You met some medical sales reps and you thought, “I can do this. I wonder what it would be like if I could be in this career. I wonder what it would feel like if I was the one talking to providers, selling them life-changing therapies, life-changing devices that do so much for many people. What would it look like for me?”
It’s the opportunity to take your career as far as you want to take it with almost what might seem like an endless ladder of evolution and progression. If that is you and you had these thoughts, you played with the idea and wanted to take a step in that direction, you need to visit EvolveYourSuccess.com and let us help you get to where you want to go.
Another thing I would like to share for those of you reading is please feel free to leave a review. Something we might start doing in a future episode is for good reviews, give a little shout-out on the show. It is something I have always thought would be fun and something I would love to do with you all. As always, thank you for reading. Make sure you tune in for another episode.
About Daniel Wright
Daniel Wright, MHA,BSN, RN, NE-BC, has more than 19 years of combined leadership experience. Earlier in his nursing career, he worked his way from staff nurse to charge nurse, nurse manager, nursing director and beyond. He has taken on leadership roles overseeing perioperative services, clinical operations and patient care services, and also served as corporate director of care delivery at HCA Corporate.

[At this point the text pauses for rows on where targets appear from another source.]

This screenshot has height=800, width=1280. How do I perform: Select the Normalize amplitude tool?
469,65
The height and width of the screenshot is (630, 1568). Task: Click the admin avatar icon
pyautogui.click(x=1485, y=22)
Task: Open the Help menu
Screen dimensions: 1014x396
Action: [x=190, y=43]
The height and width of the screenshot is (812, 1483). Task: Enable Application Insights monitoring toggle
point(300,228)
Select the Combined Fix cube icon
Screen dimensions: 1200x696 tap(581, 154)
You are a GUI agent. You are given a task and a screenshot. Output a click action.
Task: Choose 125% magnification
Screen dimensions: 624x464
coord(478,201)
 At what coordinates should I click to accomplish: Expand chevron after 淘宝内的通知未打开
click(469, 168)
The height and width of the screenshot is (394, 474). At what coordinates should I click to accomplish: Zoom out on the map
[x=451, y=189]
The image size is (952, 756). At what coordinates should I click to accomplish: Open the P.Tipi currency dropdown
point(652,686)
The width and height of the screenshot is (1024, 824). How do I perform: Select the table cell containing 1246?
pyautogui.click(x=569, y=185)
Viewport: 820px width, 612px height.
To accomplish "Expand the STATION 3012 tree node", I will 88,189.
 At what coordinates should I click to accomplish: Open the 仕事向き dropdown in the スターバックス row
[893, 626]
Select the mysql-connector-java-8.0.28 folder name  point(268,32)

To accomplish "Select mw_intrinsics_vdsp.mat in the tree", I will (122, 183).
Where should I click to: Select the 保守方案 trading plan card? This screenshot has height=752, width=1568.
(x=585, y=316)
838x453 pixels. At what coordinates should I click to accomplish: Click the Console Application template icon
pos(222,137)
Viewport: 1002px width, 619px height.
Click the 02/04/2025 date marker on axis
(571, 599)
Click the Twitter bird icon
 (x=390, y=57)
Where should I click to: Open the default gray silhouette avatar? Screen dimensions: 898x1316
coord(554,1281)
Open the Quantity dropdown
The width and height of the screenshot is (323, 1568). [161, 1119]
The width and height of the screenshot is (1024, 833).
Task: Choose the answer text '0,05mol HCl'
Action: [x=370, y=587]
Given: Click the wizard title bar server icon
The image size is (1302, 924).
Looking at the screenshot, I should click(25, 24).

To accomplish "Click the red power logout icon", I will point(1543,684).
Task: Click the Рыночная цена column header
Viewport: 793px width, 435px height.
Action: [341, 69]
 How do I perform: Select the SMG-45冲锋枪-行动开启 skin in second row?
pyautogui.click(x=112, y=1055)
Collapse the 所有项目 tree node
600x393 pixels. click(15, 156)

Recently, he has served as Chief Nursing Officer in MetroWest Boston and as a system Chief Nursing Officer in New York. Prior to that, he was Chief Nursing Officer at HCA Healthcare’s Oak Hill Hospital in Brooksville, Florida. In that role, he led a significant improvement in patient experience scores and a reduction in nursing and PCT turnover.
Wright received his Associate Degree in Nursing from Hondros College School of Nursing, and both his Bachelor of Science in Nursing and Master in Health Administration from Ohio University. He also completed the HCA Executive Development Program in conjunction with Harvard Business Review, where he received the EDP CNO Award in 2020. He believes in people-centered leadership and making connections with all those he serves from caregivers, patients, and the community.
Dan is originally from Ohio and enjoys spending time with his family and friends along with traveling.